*INSTRUCTIONS FOR THE TASK*:
Repeat every one of the records below word for word, keeping each line unchanged.
--- DATA EXTRACT ---
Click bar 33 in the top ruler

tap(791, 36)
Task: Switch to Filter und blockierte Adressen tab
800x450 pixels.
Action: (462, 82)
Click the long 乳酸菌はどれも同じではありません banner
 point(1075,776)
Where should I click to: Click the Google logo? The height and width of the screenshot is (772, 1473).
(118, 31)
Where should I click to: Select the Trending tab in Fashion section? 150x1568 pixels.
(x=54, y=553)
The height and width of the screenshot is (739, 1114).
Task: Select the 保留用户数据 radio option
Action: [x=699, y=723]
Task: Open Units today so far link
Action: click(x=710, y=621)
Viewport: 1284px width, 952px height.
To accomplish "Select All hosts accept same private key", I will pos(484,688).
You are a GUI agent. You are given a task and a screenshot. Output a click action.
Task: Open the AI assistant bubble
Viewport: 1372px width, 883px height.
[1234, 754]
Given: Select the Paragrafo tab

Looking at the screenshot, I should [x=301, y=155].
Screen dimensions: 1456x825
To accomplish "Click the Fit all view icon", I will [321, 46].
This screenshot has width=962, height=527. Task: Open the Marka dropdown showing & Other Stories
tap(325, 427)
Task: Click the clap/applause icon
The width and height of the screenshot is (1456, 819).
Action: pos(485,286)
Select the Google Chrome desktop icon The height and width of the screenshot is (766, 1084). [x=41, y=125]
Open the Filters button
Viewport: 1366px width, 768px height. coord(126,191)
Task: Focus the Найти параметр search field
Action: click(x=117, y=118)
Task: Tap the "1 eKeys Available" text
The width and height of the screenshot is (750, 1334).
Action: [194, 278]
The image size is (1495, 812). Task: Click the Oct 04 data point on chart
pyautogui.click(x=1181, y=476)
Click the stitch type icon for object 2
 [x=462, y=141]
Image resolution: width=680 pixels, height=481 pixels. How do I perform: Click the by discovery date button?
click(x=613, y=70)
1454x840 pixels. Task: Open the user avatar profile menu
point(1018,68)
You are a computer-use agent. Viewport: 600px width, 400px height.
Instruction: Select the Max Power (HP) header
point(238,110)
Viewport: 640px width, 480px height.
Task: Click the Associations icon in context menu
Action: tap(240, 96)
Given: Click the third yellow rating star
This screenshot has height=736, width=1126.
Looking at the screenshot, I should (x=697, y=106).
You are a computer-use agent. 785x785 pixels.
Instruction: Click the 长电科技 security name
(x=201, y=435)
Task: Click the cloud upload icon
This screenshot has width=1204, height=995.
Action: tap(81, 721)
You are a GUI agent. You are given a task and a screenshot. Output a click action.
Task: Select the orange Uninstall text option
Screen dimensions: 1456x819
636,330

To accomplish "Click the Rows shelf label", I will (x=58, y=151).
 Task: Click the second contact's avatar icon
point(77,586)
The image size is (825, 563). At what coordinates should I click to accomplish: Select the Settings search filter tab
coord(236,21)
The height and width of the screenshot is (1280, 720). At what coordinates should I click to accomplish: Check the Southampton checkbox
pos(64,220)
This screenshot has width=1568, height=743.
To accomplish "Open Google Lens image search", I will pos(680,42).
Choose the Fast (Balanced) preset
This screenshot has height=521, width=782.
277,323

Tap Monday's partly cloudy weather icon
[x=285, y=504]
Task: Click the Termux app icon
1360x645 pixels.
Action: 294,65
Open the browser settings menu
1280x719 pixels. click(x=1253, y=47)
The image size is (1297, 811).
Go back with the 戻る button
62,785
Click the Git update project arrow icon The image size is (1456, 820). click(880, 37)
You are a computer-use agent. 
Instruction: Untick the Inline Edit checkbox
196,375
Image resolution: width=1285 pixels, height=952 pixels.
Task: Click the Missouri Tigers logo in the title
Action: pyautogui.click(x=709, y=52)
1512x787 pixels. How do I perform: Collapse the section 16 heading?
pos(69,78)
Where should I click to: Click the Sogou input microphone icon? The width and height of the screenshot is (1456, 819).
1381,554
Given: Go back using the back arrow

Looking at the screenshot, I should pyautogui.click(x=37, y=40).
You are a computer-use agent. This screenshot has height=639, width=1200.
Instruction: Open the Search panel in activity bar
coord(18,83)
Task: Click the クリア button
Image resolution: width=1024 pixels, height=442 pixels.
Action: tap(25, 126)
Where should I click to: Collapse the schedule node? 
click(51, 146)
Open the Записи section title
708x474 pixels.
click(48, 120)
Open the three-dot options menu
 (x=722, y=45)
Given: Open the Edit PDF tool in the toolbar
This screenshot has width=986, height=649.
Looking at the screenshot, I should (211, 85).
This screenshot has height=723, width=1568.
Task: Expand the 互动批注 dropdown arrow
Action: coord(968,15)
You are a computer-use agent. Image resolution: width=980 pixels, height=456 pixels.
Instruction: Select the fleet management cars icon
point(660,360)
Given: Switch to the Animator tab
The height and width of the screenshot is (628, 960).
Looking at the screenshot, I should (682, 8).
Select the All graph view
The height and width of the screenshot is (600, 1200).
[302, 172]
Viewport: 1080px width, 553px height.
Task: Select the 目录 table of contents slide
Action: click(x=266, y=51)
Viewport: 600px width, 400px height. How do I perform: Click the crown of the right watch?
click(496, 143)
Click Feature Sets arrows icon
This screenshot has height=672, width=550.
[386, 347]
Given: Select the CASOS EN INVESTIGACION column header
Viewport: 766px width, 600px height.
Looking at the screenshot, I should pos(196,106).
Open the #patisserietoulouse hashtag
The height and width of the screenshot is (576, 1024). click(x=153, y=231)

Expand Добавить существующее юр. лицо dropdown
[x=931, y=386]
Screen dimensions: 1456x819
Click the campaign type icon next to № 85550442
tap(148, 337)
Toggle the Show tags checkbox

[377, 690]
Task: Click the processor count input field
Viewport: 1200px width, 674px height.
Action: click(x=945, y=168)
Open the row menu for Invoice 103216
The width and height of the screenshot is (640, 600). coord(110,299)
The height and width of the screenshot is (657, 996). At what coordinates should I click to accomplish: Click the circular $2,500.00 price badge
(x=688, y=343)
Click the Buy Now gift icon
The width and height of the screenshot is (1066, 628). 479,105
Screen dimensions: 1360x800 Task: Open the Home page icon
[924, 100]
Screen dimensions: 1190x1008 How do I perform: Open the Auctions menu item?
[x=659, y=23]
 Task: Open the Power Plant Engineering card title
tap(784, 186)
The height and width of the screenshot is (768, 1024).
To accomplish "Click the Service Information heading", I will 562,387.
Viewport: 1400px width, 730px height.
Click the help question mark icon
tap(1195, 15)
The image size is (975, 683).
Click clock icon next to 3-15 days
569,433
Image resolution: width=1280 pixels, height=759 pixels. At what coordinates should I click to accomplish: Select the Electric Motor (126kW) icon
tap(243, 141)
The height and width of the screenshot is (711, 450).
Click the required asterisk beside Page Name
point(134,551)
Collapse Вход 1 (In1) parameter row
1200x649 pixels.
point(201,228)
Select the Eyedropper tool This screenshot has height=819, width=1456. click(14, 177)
---
*FINAL RESULT*:
Click bar 33 in the top ruler

tap(791, 36)
Task: Switch to Filter und blockierte Adressen tab
800x450 pixels.
Action: (462, 82)
Click the long 乳酸菌はどれも同じではありません banner
 point(1075,776)
Where should I click to: Click the Google logo? The height and width of the screenshot is (772, 1473).
(118, 31)
Where should I click to: Select the Trending tab in Fashion section? 150x1568 pixels.
(x=54, y=553)
The height and width of the screenshot is (739, 1114).
Task: Select the 保留用户数据 radio option
Action: [x=699, y=723]
Task: Open Units today so far link
Action: click(x=710, y=621)
Viewport: 1284px width, 952px height.
To accomplish "Select All hosts accept same private key", I will pos(484,688).
You are a GUI agent. You are given a task and a screenshot. Output a click action.
Task: Open the AI assistant bubble
Viewport: 1372px width, 883px height.
[1234, 754]
Given: Select the Paragrafo tab

Looking at the screenshot, I should [x=301, y=155].
Screen dimensions: 1456x825
To accomplish "Click the Fit all view icon", I will [321, 46].
This screenshot has width=962, height=527. Task: Open the Marka dropdown showing & Other Stories
tap(325, 427)
Task: Click the clap/applause icon
The width and height of the screenshot is (1456, 819).
Action: pos(485,286)
Select the Google Chrome desktop icon The height and width of the screenshot is (766, 1084). [x=41, y=125]
Open the Filters button
Viewport: 1366px width, 768px height. coord(126,191)
Task: Focus the Найти параметр search field
Action: click(x=117, y=118)
Task: Tap the "1 eKeys Available" text
The width and height of the screenshot is (750, 1334).
Action: [194, 278]
The image size is (1495, 812). Task: Click the Oct 04 data point on chart
pyautogui.click(x=1181, y=476)
Click the stitch type icon for object 2
 [x=462, y=141]
Image resolution: width=680 pixels, height=481 pixels. How do I perform: Click the by discovery date button?
click(x=613, y=70)
1454x840 pixels. Task: Open the user avatar profile menu
point(1018,68)
You are a computer-use agent. Viewport: 600px width, 400px height.
Instruction: Select the Max Power (HP) header
point(238,110)
Viewport: 640px width, 480px height.
Task: Click the Associations icon in context menu
Action: tap(240, 96)
Given: Click the third yellow rating star
This screenshot has height=736, width=1126.
Looking at the screenshot, I should (x=697, y=106).
You are a computer-use agent. 785x785 pixels.
Instruction: Click the 长电科技 security name
(x=201, y=435)
Task: Click the cloud upload icon
This screenshot has width=1204, height=995.
Action: tap(81, 721)
You are a GUI agent. You are given a task and a screenshot. Output a click action.
Task: Select the orange Uninstall text option
Screen dimensions: 1456x819
636,330

To accomplish "Click the Rows shelf label", I will (x=58, y=151).
 Task: Click the second contact's avatar icon
point(77,586)
The image size is (825, 563). At what coordinates should I click to accomplish: Select the Settings search filter tab
coord(236,21)
The height and width of the screenshot is (1280, 720). At what coordinates should I click to accomplish: Check the Southampton checkbox
pos(64,220)
This screenshot has width=1568, height=743.
To accomplish "Open Google Lens image search", I will pos(680,42).
Choose the Fast (Balanced) preset
This screenshot has height=521, width=782.
277,323

Tap Monday's partly cloudy weather icon
[x=285, y=504]
Task: Click the Termux app icon
1360x645 pixels.
Action: 294,65
Open the browser settings menu
1280x719 pixels. click(x=1253, y=47)
The image size is (1297, 811).
Go back with the 戻る button
62,785
Click the Git update project arrow icon The image size is (1456, 820). click(880, 37)
You are a computer-use agent. 
Instruction: Untick the Inline Edit checkbox
196,375
Image resolution: width=1285 pixels, height=952 pixels.
Task: Click the Missouri Tigers logo in the title
Action: pyautogui.click(x=709, y=52)
1512x787 pixels. How do I perform: Collapse the section 16 heading?
pos(69,78)
Where should I click to: Click the Sogou input microphone icon? The width and height of the screenshot is (1456, 819).
1381,554
Given: Go back using the back arrow

Looking at the screenshot, I should pyautogui.click(x=37, y=40).
You are a computer-use agent. This screenshot has height=639, width=1200.
Instruction: Open the Search panel in activity bar
coord(18,83)
Task: Click the クリア button
Image resolution: width=1024 pixels, height=442 pixels.
Action: tap(25, 126)
Where should I click to: Collapse the schedule node? 
click(51, 146)
Open the Записи section title
708x474 pixels.
click(48, 120)
Open the three-dot options menu
 (x=722, y=45)
Given: Open the Edit PDF tool in the toolbar
This screenshot has width=986, height=649.
Looking at the screenshot, I should (211, 85).
This screenshot has height=723, width=1568.
Task: Expand the 互动批注 dropdown arrow
Action: coord(968,15)
You are a computer-use agent. Image resolution: width=980 pixels, height=456 pixels.
Instruction: Select the fleet management cars icon
point(660,360)
Given: Switch to the Animator tab
The height and width of the screenshot is (628, 960).
Looking at the screenshot, I should (682, 8).
Select the All graph view
The height and width of the screenshot is (600, 1200).
[302, 172]
Viewport: 1080px width, 553px height.
Task: Select the 目录 table of contents slide
Action: click(x=266, y=51)
Viewport: 600px width, 400px height. How do I perform: Click the crown of the right watch?
click(496, 143)
Click Feature Sets arrows icon
This screenshot has height=672, width=550.
[386, 347]
Given: Select the CASOS EN INVESTIGACION column header
Viewport: 766px width, 600px height.
Looking at the screenshot, I should pos(196,106).
Open the #patisserietoulouse hashtag
The height and width of the screenshot is (576, 1024). click(x=153, y=231)

Expand Добавить существующее юр. лицо dropdown
[x=931, y=386]
Screen dimensions: 1456x819
Click the campaign type icon next to № 85550442
tap(148, 337)
Toggle the Show tags checkbox

[377, 690]
Task: Click the processor count input field
Viewport: 1200px width, 674px height.
Action: click(x=945, y=168)
Open the row menu for Invoice 103216
The width and height of the screenshot is (640, 600). coord(110,299)
The height and width of the screenshot is (657, 996). At what coordinates should I click to accomplish: Click the circular $2,500.00 price badge
(x=688, y=343)
Click the Buy Now gift icon
The width and height of the screenshot is (1066, 628). 479,105
Screen dimensions: 1360x800 Task: Open the Home page icon
[924, 100]
Screen dimensions: 1190x1008 How do I perform: Open the Auctions menu item?
[x=659, y=23]
 Task: Open the Power Plant Engineering card title
tap(784, 186)
The height and width of the screenshot is (768, 1024).
To accomplish "Click the Service Information heading", I will 562,387.
Viewport: 1400px width, 730px height.
Click the help question mark icon
tap(1195, 15)
The image size is (975, 683).
Click clock icon next to 3-15 days
569,433
Image resolution: width=1280 pixels, height=759 pixels. At what coordinates should I click to accomplish: Select the Electric Motor (126kW) icon
tap(243, 141)
The height and width of the screenshot is (711, 450).
Click the required asterisk beside Page Name
point(134,551)
Collapse Вход 1 (In1) parameter row
1200x649 pixels.
point(201,228)
Select the Eyedropper tool This screenshot has height=819, width=1456. click(14, 177)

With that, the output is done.